Colm O'Regan: There's history in how we 'fix' the weird things in our houses

"An entirely homemade solution to an external threat. Not only the moving of Coronation Street but also the moving of the aerial by interfering adult children."
Colm O'Regan: There's history in how we 'fix' the weird things in our houses

Comedian and Irish Examiner columnist Colm O'Regan pictured in Cork. Picture: Denis Minihane.

Necessity mightn’t always be the mother of invention but necessity will definitely mind invention while its mother has to do a few messages.

I like the small domestic inventions in all our houses. The little hacks that only work in one place and situation. They will never be backed by venture capital. They are ephemeral. 

They only exist where storage is bad, or design is weird, or money is short. But they have their own little genius, and I think we should all look at our weird house stuff and record them. 

Because when ‘the thing gets fixed’, the workaround is gone. And with it, a bit of the memory of the person who invented it.

My parents were definitely child-minders of invention.

GOOD RECEPTION

Years ago I came home from The Big Job In Dublin one Christmas.
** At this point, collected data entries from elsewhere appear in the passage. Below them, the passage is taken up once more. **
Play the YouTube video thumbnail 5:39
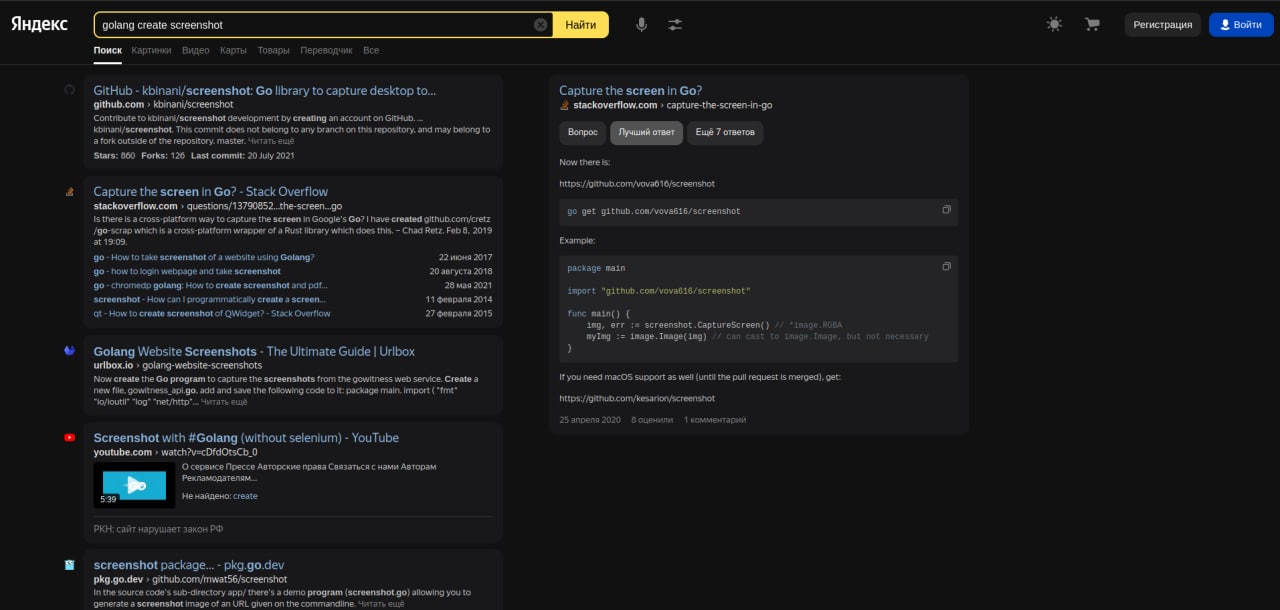This screenshot has height=610, width=1280. (x=134, y=484)
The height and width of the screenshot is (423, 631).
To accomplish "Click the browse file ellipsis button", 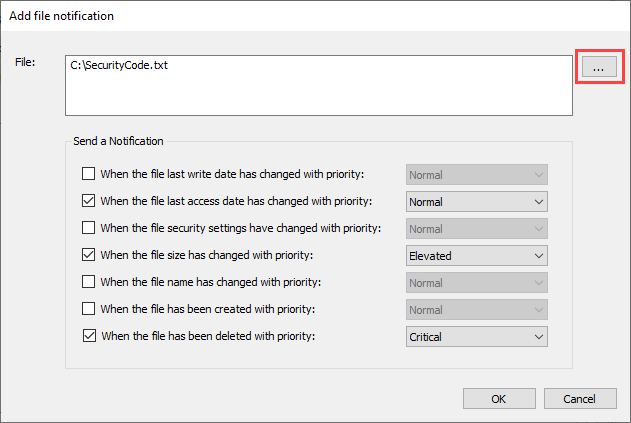I will [x=599, y=66].
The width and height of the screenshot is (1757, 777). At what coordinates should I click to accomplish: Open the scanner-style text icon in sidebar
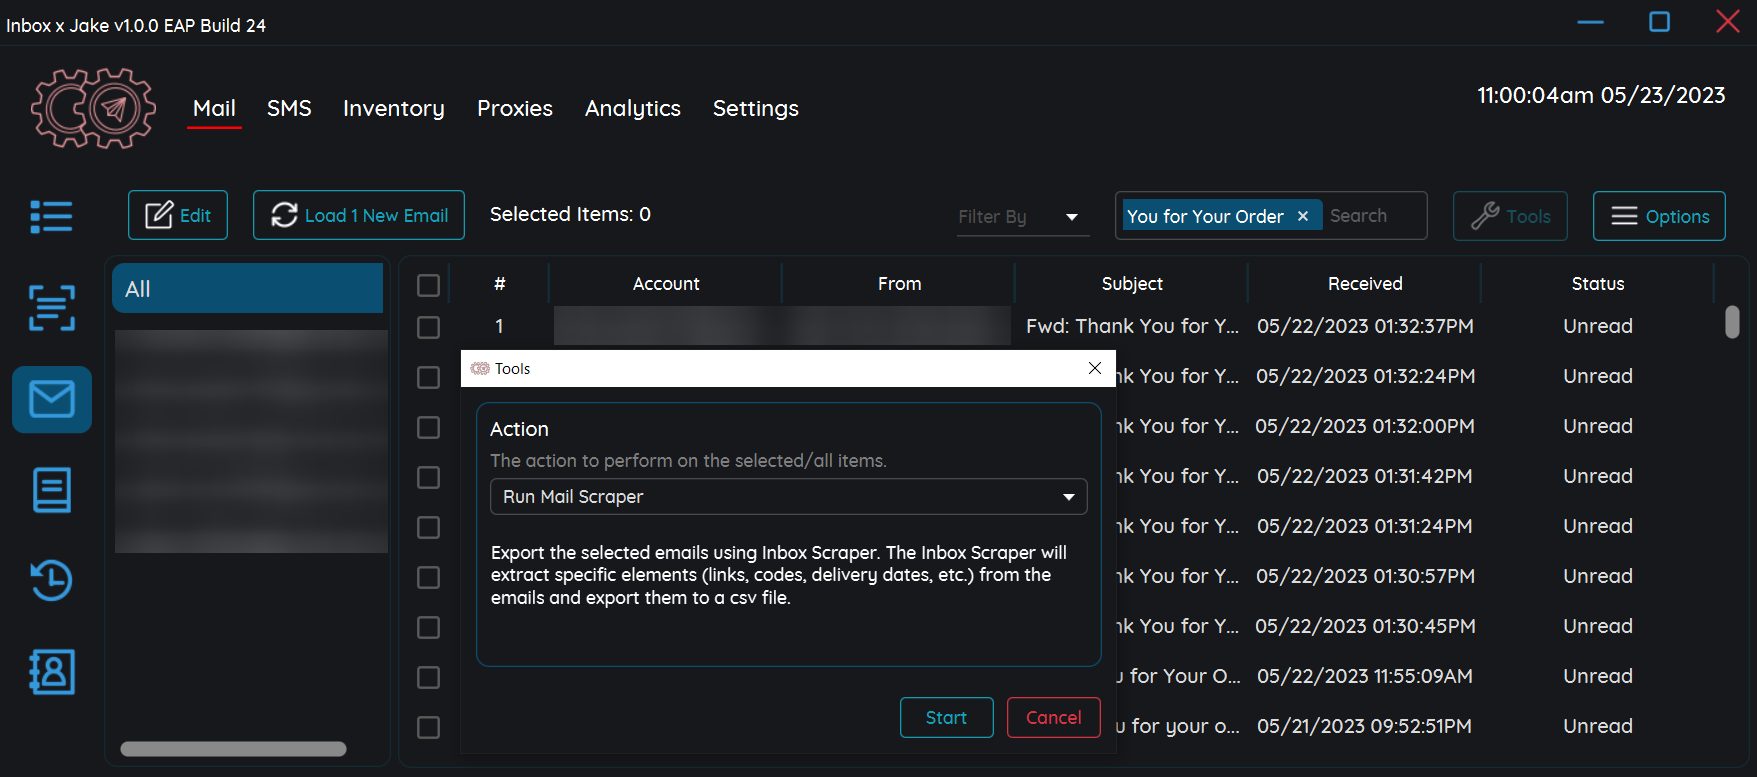pos(51,307)
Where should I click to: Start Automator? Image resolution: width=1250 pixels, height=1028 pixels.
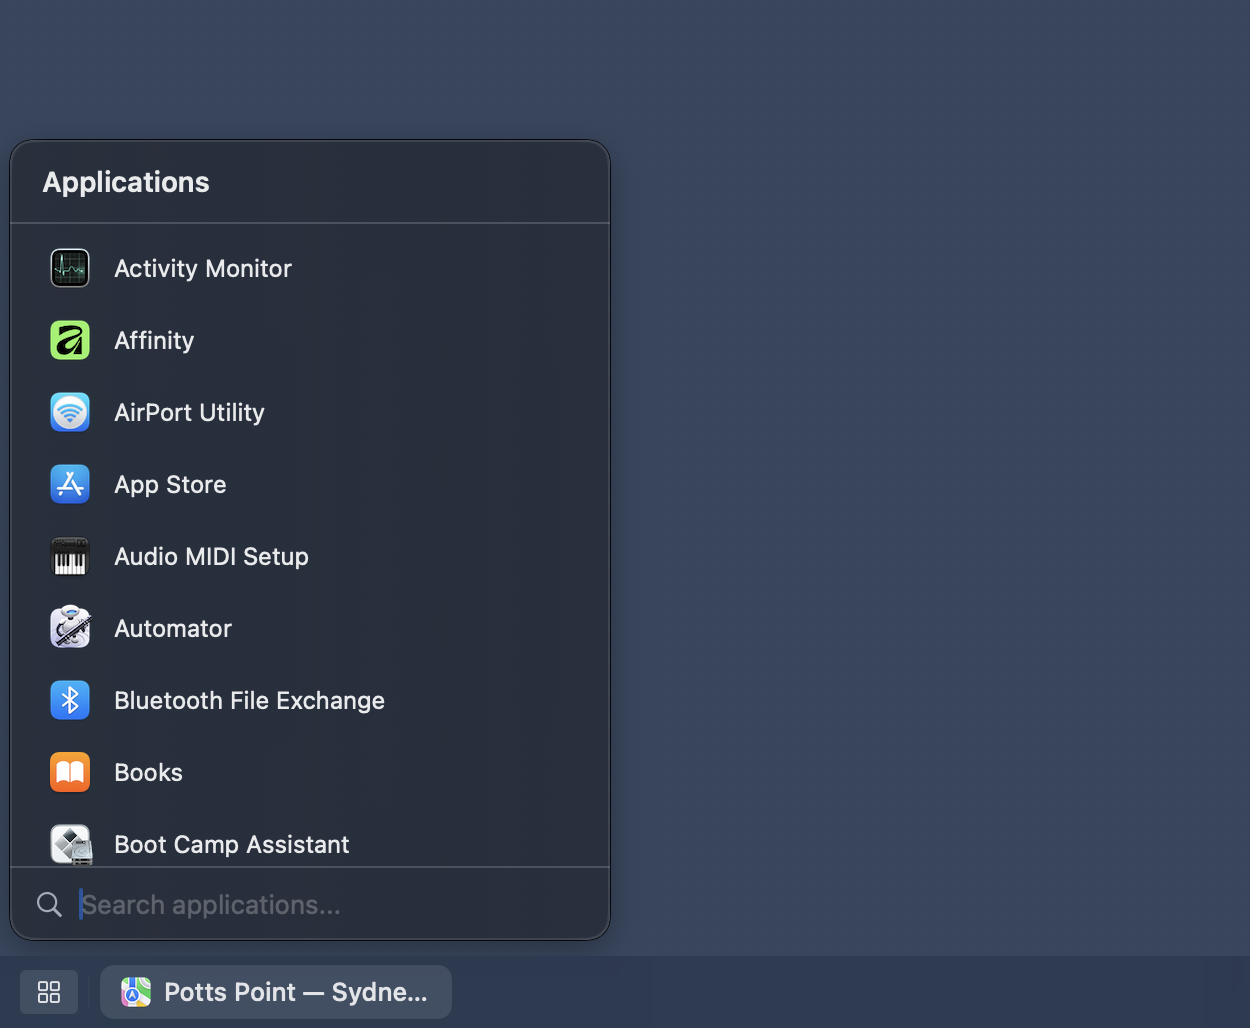pos(172,628)
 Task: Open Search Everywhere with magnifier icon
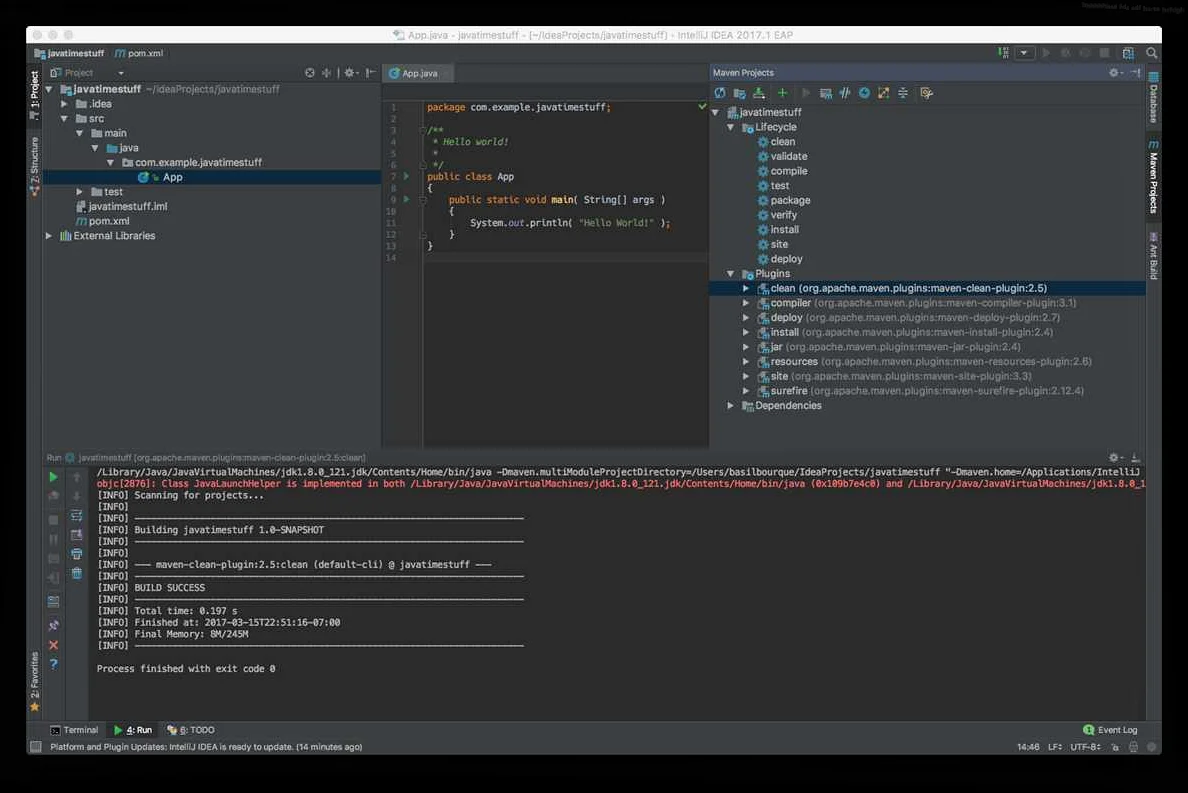pyautogui.click(x=1152, y=52)
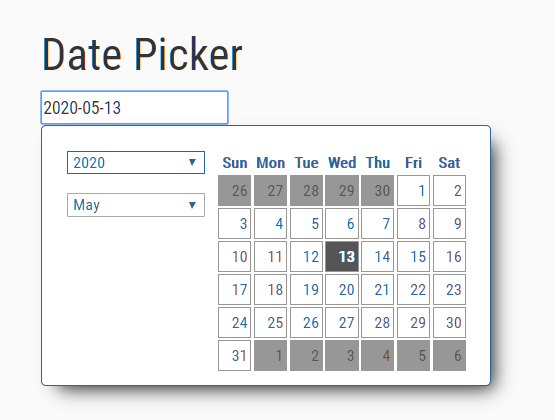Screen dimensions: 555x420
Task: Pick day 7 under Thu
Action: click(377, 223)
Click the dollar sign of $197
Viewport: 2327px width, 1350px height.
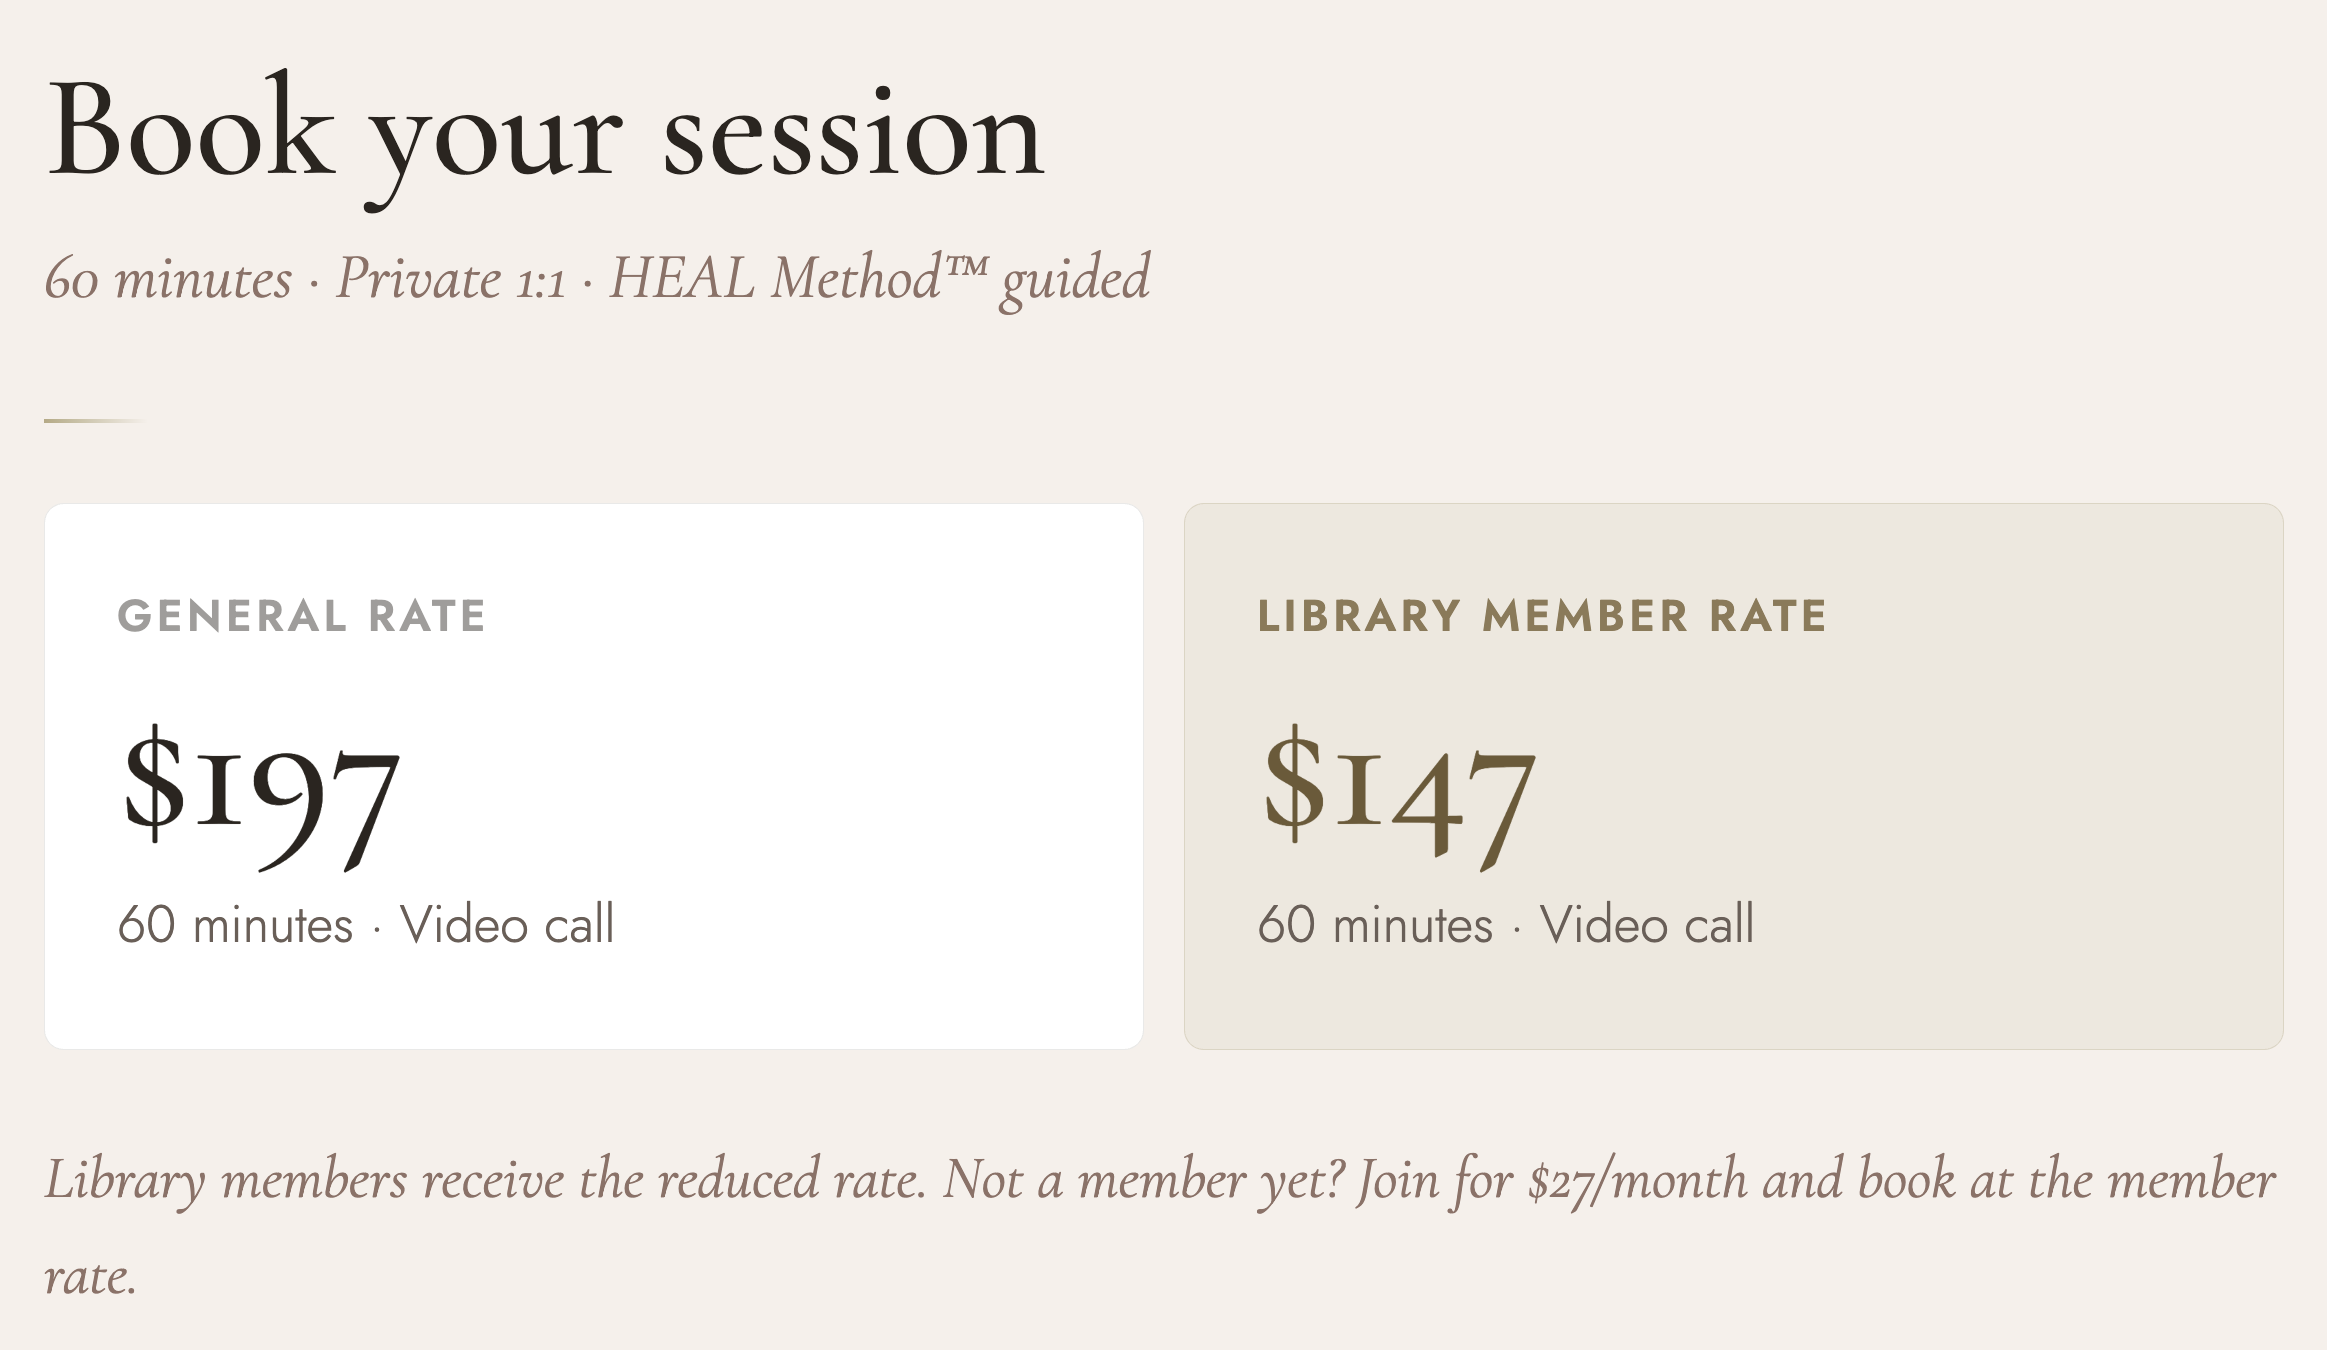click(x=154, y=783)
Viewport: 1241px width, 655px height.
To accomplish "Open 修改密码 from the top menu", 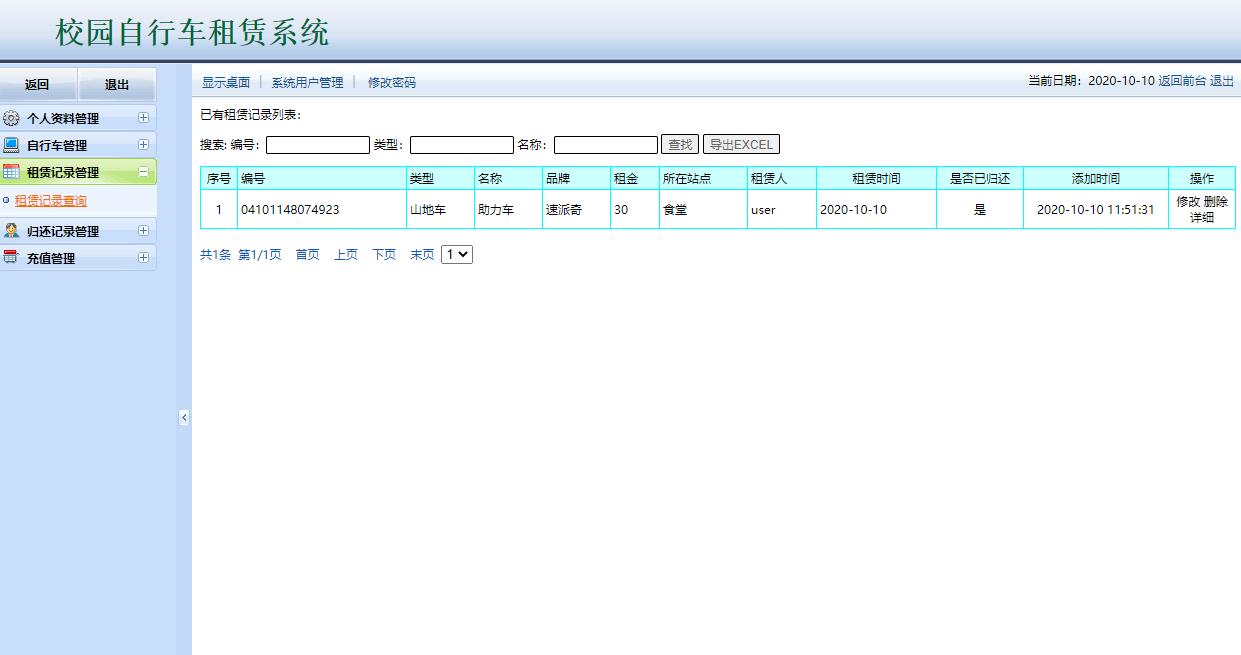I will (390, 82).

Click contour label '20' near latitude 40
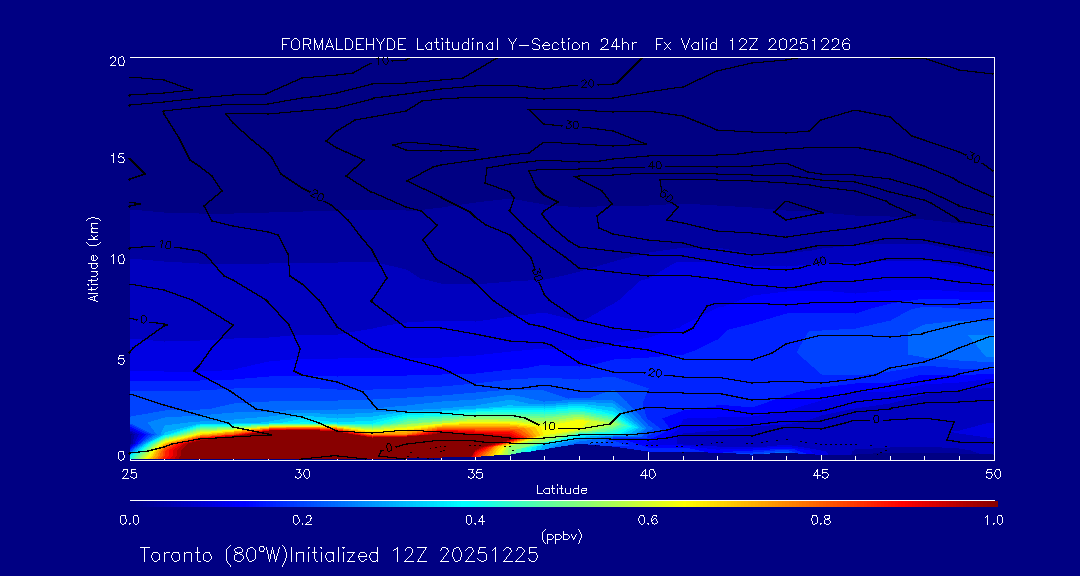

I was, as usual, full of notions. 

Ready to be impatient with my parents because I was no doubt right about everything. We had systems in my job. Procedures. Here was chaos.

Back then - and I deeply miss this - one way of catching up on what had been happening was to see what photos my father had developed. 

They weren’t all great photos but I am so grateful for them now. Fields at different times of the year. A dog-rose in bloom. The dog chasing a football. An untidy kitchen. 

This time was different. Most of the photos in the Agfa envelope were of the TV. On the TV, Martin King was doing the weather forecast. 

I couldn’t figure out what my father was doing. That’s because I didn’t have his lateral-thinking brain.

I asked him and he told me. Turned out I was looking at the TV when I should have been looking at the aerial. 

Dad had taken photos of his aerial in positions for good TV3 reception. Because Coronation Street had moved to TV3. 

An entirely homemade solution to an external threat. Not only the moving of Coronation Street but also the moving of the aerial by interfering adult children.

My mother would save on stamps by writing slightly cryptic messages on the envelope of letters she forwarded.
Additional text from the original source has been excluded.